Longfellow, Henry Wadsworth - Introduction

Henry Wadsworth Longfellow 1807-1882

American poet, novelist, translator, playwright, and travel writer.

INTRODUCTION

Widely admired by his contemporaries, Longfellow achieved a degree of popularity in his day that no other American poet before or since has matched. His nostalgic, inspirational verse was embraced by Americans and Europeans enduring an era of rapid social change. Shortly after his death, however, his reputation suffered a serious decline. Although the debate over his literary stature continues, Longfellow is widely credited with having been instrumental in introducing European culture to the American readers of his day. Moreover, he simultaneously popularized American folk themes abroad, where his works enjoyed an immense readership.

▶ _Material to process_
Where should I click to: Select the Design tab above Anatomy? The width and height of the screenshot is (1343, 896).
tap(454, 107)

--

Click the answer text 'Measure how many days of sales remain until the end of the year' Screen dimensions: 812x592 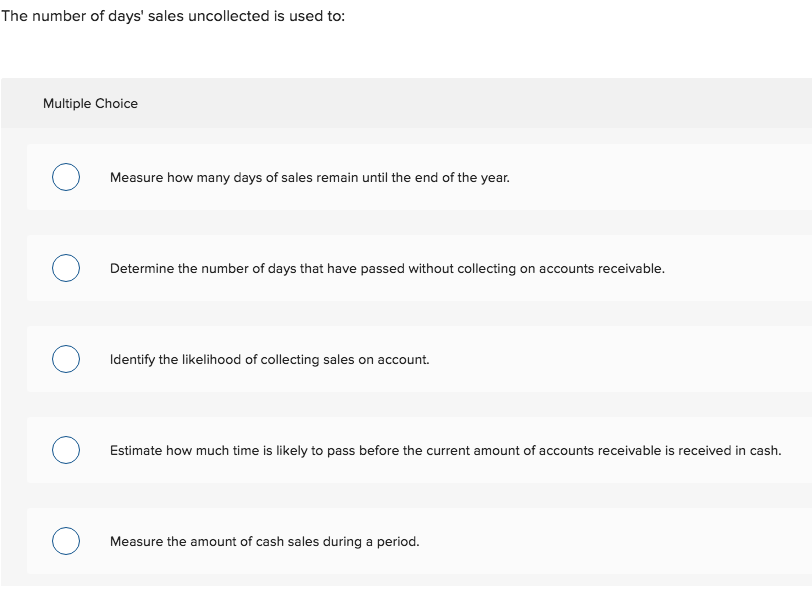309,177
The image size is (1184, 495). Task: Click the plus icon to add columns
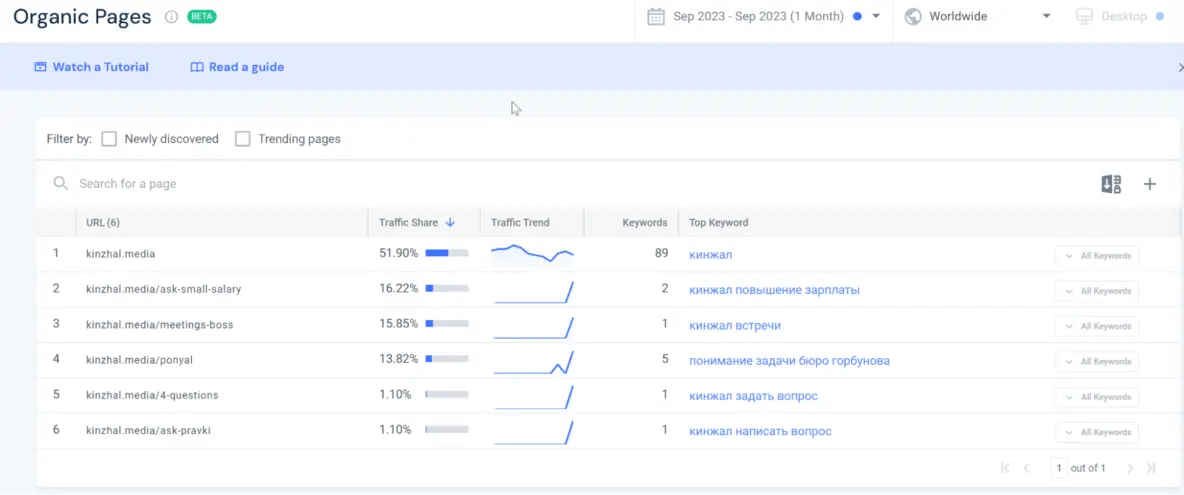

==

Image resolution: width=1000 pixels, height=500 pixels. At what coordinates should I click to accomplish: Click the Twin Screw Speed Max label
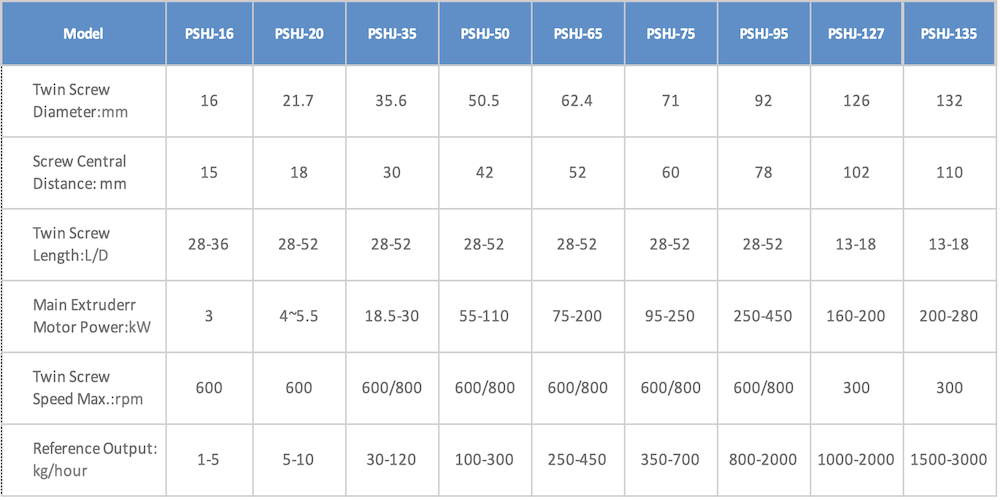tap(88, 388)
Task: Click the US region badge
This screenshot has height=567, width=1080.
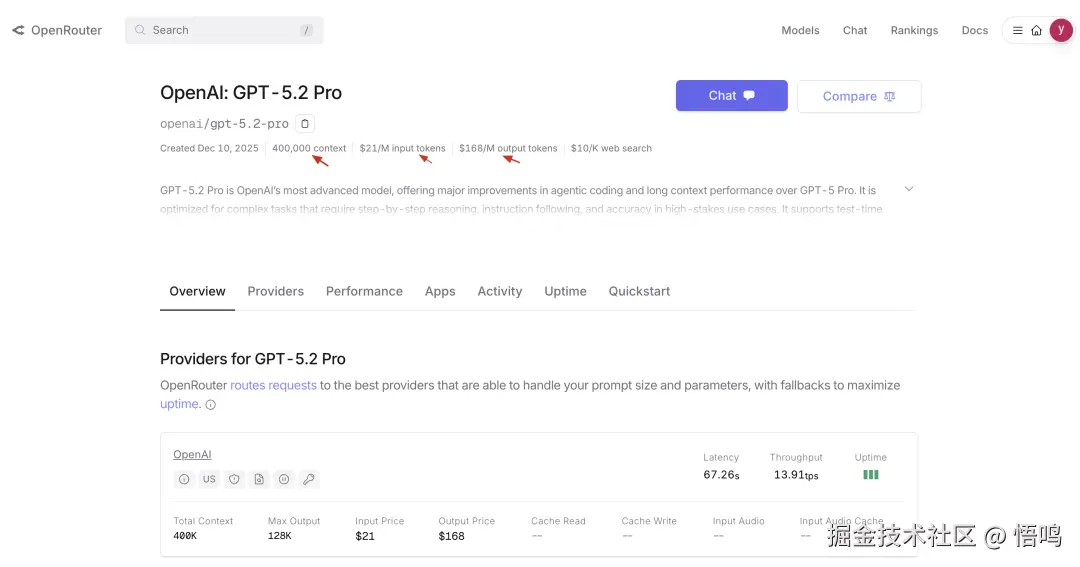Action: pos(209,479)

▶ _Problems to solve_
**a.** Which occupations does the Longfellow introduction attribute to him?
**b.** Convert the records in the part that opens with the line containing "Task: Click the US region badge" and closes with the line containing "Action: pos(209,479)" into a two-column CSV with the columns request and answer. Use one row per request, put each value in a single quoted field with line breaks replaced by spaces, and leave out the pictures.

▶ _Correct answers_
**a.**
- poet
- novelist
- translator
- playwright
- travel writer

**b.**
request,answer
"Task: Click the US region badge This screenshot has height=567, width=1080.","Action: pos(209,479)"